• **Selected extract**:
Think of Northern Ireland at its most viciously sectarian and you
get a glimmer of how parts of Colombia work. Nigeria's main oil
country isn't a lot better. Of course, BP in Colombia and Shell
in Nigeria still rightly stress till they are blue in the face that
they do an important job when they make a profit whilst turning
a country's oil into huge amounts of revenue for those countries'
coffers (just like they do in the UK). Often they volunteer extra
revenue to be channelled back to localities. Of course, how much
good the state's revenue does anywhere depends on the state (on
the brink of very good in Colombia, and getting better in Nigeria).
Corporations build sophisticated industrial capitalism wherever
they go. They hugely encourage the (cheap) indigenous workers to
become world class. But the big thing they do is this: they are
mighty engines for the production of upwardly mobile, professional
middle classes. It is educated, mildly affluent locals who will
make bad, dangerous countries pleasant and safe. The rest tends
to be pie-in-the-sky stuff. In short, there is only a weak case
for taming capitalism, but there is a very strong one for letting
it rip.
In rich countries like ours, the idea of social responsibility
is a bit easier to expose. Here, capitalism ought to be able to
say that nearly everyone is a shareholder (if only through pensions),
so maximising profit is a whacking great good in itself. And then
there's the hyper-active state syphoning off huge amounts of money
to do what the voters think is good and imposing rules to civilise
– sometimes to neuter – enterprise. Here, we really
can say that making wealth is what firms do if they're lucky, and
doing good is what voters and private citizens are welcome to do
if they fancy it.

• **Collected data**:

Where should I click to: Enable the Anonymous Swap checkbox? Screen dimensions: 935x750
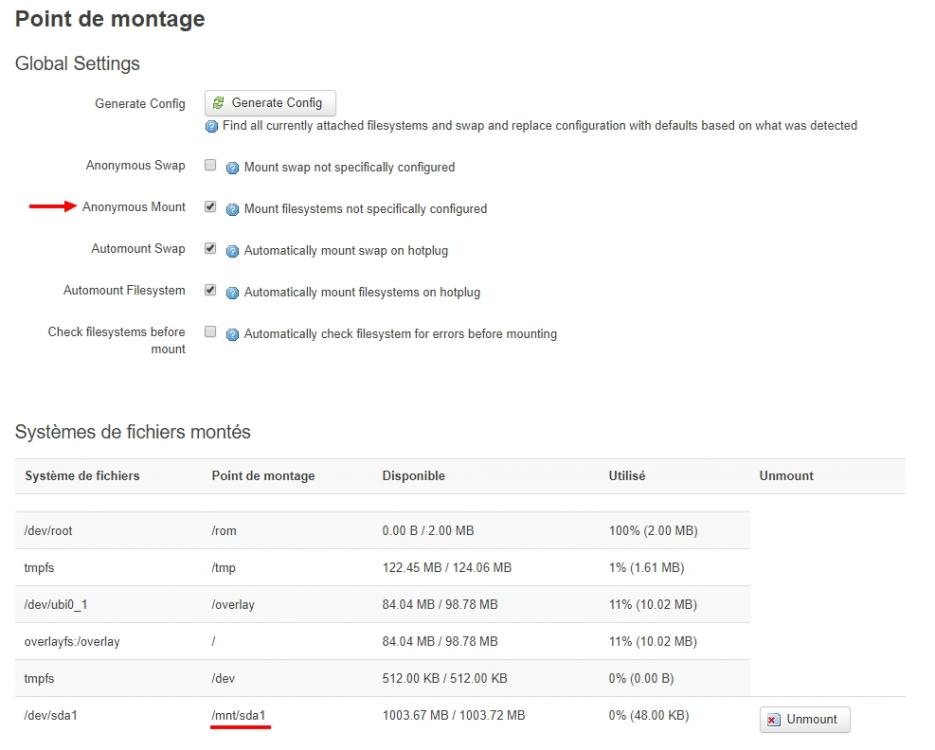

• **Stated task 1**: Retype the stretch of the capitalism passage from "In rich countries" through "they fancy it.".
• **Stated task 2**: Condense the paragraph of the capitalism passage that begins "In rich countries like ours" into a short bulleted list that keeps its main points.

• **Complete output 1**:
In rich countries like ours, the idea of social responsibility
is a bit easier to expose. Here, capitalism ought to be able to
say that nearly everyone is a shareholder (if only through pensions),
so maximising profit is a whacking great good in itself. And then
there's the hyper-active state syphoning off huge amounts of money
to do what the voters think is good and imposing rules to civilise
– sometimes to neuter – enterprise. Here, we really
can say that making wealth is what firms do if they're lucky, and
doing good is what voters and private citizens are welcome to do
if they fancy it.

• **Complete output 2**:
- In rich countries, the idea of social responsibility is easier to expose.
- Capitalism should be able to say that nearly everyone is a shareholder, if only through pensions, so maximizing profit is a great good in itself.
- The very active state takes in huge sums to do what voters think is good and imposes rules that civilize, and sometimes neuter, enterprise.
- Firms make wealth if they are lucky. Doing good is for voters and private citizens who choose to.